Glioblastoma has an average survival of around 15 months, and the current standard of care involves surgery, radiation and some combination of chemotherapy.

Researchers say the discovery represents a potential new way to activate the immune system to fight notoriously treatment-resistant cancers using an iteration of mRNA technology similar to Covid-19 vaccines.

However, there are two key differences, the use of a patient’s own tumour cells to create a personalised vaccine, and a newly engineered complex delivery mechanism within the vaccine.

In the group of four patients, genetic material called RNA was extracted from each patient’s own tumour, and then messenger RNA, or mRNA – the blueprint of what is inside every cell, including tumour cells – was amplified.
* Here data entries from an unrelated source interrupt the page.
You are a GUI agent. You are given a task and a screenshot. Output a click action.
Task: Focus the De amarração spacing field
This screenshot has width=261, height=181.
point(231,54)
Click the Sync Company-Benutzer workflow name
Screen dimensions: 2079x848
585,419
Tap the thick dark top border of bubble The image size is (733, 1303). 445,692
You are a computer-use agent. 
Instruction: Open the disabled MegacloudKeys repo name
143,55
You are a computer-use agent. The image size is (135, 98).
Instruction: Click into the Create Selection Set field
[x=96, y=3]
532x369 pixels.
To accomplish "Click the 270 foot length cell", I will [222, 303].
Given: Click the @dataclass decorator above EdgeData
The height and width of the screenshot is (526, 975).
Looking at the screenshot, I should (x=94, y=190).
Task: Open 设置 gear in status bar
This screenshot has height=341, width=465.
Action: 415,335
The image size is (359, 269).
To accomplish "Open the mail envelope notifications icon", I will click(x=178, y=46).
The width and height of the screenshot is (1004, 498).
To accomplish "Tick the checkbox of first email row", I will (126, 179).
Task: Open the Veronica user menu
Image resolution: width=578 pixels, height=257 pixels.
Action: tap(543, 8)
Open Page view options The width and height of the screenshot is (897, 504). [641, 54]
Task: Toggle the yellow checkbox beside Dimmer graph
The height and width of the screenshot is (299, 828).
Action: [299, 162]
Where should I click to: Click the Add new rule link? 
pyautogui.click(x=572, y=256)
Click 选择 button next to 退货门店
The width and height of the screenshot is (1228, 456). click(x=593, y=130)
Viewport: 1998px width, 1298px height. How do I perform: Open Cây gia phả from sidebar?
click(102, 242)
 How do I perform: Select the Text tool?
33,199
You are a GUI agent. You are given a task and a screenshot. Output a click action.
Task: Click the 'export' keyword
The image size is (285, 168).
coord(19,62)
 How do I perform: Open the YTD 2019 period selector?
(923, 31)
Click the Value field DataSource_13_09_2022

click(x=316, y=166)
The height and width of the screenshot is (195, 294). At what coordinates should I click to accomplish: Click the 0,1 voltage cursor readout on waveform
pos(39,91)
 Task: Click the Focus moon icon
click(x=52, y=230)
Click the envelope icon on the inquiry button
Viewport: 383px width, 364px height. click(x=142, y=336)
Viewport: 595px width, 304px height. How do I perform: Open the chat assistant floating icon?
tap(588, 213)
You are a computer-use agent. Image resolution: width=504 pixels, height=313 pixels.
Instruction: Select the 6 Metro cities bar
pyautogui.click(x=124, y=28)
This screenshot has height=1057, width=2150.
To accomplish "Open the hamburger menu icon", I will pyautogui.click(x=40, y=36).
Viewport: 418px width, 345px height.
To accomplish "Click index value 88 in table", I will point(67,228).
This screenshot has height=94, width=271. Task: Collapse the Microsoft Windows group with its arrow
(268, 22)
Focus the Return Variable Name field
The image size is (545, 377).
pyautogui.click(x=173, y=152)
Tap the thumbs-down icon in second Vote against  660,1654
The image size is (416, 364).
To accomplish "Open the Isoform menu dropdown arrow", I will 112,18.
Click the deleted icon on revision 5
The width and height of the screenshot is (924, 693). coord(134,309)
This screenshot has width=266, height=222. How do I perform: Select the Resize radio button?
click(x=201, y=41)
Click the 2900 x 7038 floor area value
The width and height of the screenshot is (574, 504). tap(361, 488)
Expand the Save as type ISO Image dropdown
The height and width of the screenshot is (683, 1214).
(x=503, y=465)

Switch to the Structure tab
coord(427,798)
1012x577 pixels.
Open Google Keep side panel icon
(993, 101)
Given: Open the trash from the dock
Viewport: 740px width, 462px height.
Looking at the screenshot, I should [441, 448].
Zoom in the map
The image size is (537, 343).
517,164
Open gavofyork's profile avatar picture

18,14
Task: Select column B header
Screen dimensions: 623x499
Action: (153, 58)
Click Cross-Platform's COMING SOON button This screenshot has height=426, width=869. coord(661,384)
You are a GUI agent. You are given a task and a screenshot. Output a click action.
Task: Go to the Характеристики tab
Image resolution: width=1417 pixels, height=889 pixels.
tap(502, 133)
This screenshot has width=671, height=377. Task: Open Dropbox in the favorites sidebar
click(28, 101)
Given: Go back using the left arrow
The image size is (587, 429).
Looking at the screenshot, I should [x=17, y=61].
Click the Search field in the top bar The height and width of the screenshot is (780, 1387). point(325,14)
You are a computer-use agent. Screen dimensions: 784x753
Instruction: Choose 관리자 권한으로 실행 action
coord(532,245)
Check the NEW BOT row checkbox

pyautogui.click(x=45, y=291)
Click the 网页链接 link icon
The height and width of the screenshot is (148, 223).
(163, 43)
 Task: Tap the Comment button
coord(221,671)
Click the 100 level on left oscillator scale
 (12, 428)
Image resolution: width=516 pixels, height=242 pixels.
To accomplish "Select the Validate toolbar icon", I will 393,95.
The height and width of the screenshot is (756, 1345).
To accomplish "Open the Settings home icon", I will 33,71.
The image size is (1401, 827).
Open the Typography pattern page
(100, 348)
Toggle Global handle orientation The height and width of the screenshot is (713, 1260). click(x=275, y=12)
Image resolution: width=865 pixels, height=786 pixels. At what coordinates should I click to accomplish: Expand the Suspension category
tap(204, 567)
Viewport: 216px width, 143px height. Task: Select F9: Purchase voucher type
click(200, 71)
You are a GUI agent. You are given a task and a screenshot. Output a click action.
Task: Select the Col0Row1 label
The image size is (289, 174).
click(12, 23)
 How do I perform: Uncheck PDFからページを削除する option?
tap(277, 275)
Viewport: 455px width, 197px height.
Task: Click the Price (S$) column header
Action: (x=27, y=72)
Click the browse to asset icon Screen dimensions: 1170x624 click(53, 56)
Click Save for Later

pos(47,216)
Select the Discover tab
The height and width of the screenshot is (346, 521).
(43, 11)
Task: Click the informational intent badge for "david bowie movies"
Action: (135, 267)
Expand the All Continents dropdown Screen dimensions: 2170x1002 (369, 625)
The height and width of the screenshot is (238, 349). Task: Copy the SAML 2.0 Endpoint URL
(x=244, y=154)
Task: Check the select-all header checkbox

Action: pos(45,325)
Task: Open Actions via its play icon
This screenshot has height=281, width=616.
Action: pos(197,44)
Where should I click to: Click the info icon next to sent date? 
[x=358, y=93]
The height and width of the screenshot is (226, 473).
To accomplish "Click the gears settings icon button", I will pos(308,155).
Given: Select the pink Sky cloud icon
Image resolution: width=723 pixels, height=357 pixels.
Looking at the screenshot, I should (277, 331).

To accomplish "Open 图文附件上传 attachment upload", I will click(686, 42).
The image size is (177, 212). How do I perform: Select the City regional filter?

It was then wrapped in the newly designed vaccine to make tumour cells look like a dangerous virus when reinjected into the bloodstream and prompt an immune-system response.

The results of the trial mirror those in 10 pet dog patients suffering from naturally occurring brain tumours, and of clinical trials in mice.

Although it is too early to assess the clinical effects of the vaccine, the patients in the new trial either lived disease-free longer than expected or survived longer than expected.

Dr Sayour said: “I am hopeful that this could be a new paradigm for how we treat patients, a new platform technology for how we can modulate the immune system.

“I am hopeful for how this could now synergize with other immunotherapies and perhaps unlock those immunotherapies.

“We showed in this paper that you actually can have synergy with other types of immunotherapies, so maybe now we can have a combination approach of immunotherapy.

The research is published in the journal Cell, and comes after the trial for the world’s first personalised mRNA cancer jab for melanoma was announced.

The jab – which also has the potential to stop lung, bladder and kidney cancer – is being tested in British patients and offers hope of a cure.

It is custom-built for each person in just a few weeks, and works by telling the body to hunt down cancer cells and prevent the deadly disease from coming back.

A stage 2 trial of the jab, involving pharma firms Moderna and MSD, found it dramatically reduced the risk of the cancer returning in melanoma patients.

Now a final phase 3 trial has been launched, led by University College London Hospitals NHS Foundation Trust.